Die Umwandlung vom Mutterkind-Pass in einen Eltern-Kind-Pass könnte zu einem medizinischen und pädagogischen Superscreening werden: Jugendliche, die sich vom Schularzt die Frage gefallen lassen müssen, warum sie als Babys Schreikinder waren. Dies kann zu Verselbstständigungen des Selbstbilds führen, die einer individuellen Entwicklung im Wege stehen.

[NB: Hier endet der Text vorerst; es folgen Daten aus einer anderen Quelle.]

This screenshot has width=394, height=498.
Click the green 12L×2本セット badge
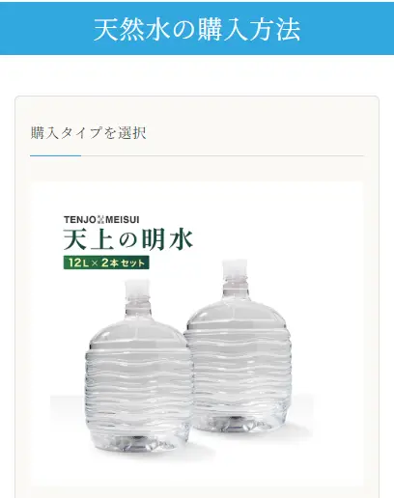(106, 263)
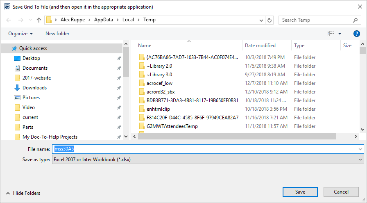Viewport: 367px width, 203px height.
Task: Refresh the Temp folder listing
Action: [x=270, y=20]
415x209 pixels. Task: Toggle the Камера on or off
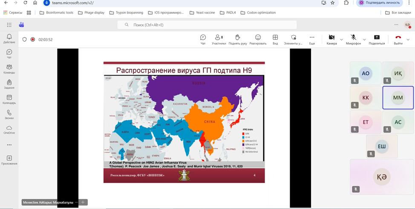tap(331, 39)
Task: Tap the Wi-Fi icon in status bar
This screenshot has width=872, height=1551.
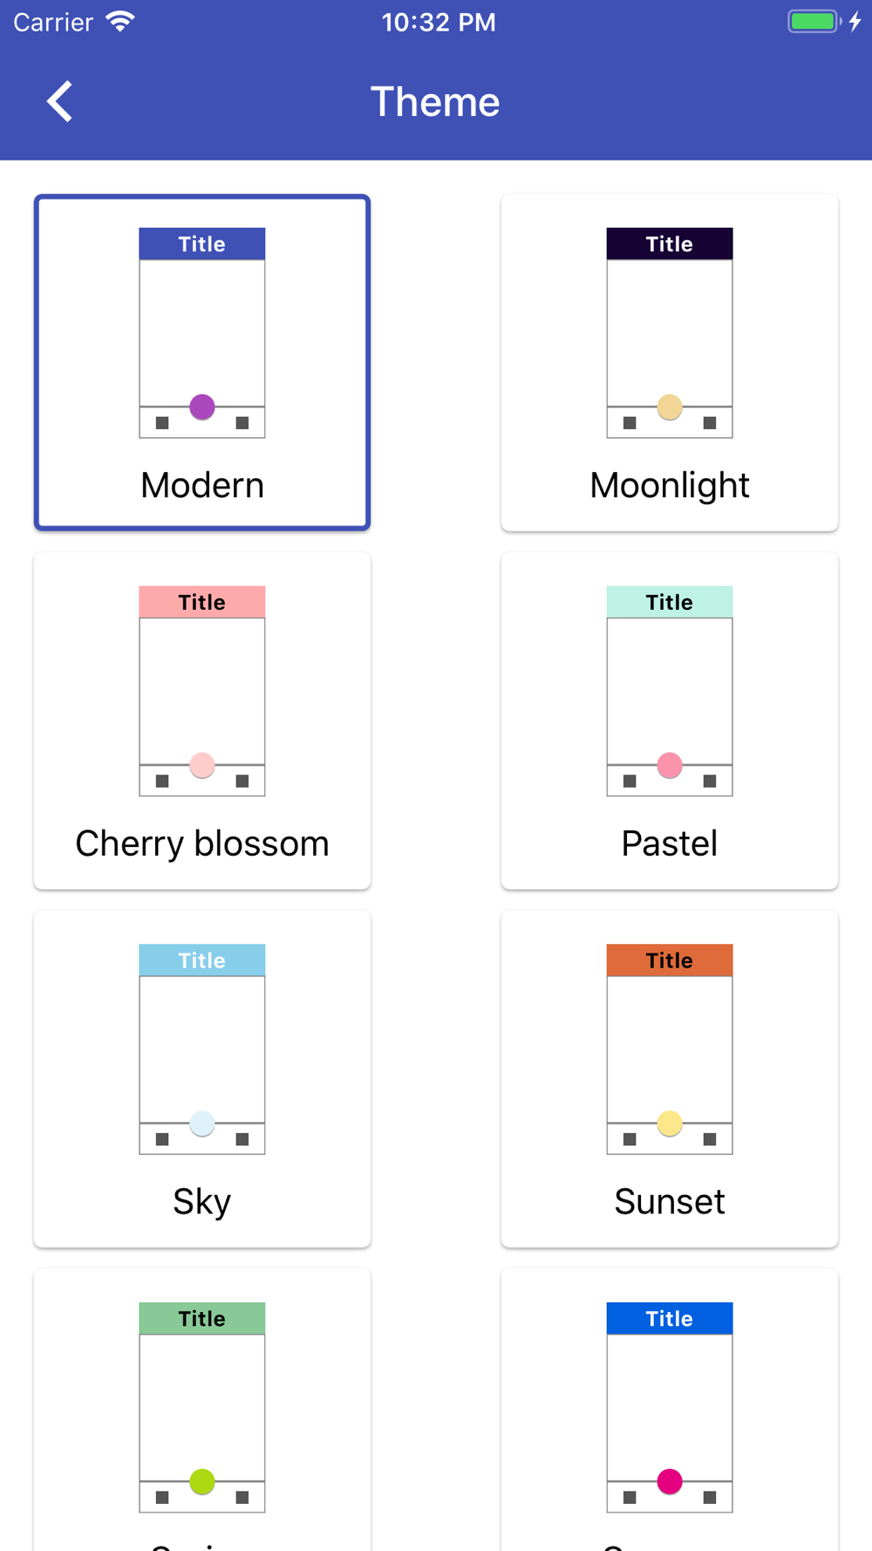Action: 120,21
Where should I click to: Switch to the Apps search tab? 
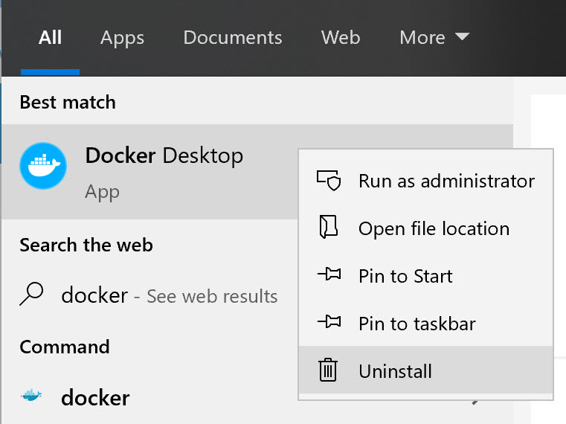click(x=122, y=37)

Der seit Jahren unterfinanzierte Kinderbetreuungsbereich sollte weniger verpflichtendes Deutschcamp als inklusive Sozialisationsphase sein, die noch dazu Vereinbarkeit zwischen Beruf und Familie für beide Elternteile realisiert. An den zwei zentralen Problemen – zu wenige Betreuungsplätze und unzureichende Rahmenbedingungen – wird sich durch die geplanten Maßnahmen nichts ändern. Da helfen Gesamtbildungsziele, Werteausrufungen oder Sprachstandsschikanen für Dreijährige und ihre Eltern nichts. Überall dort, wo es einen Mangel gibt, dort gibt es verstärkte Konkurrenz. In einem Aufgabenfeld, für das die Bundesländer wesentlich verantwortlich sind, wird das zu einem elementaren Problem für uns alle.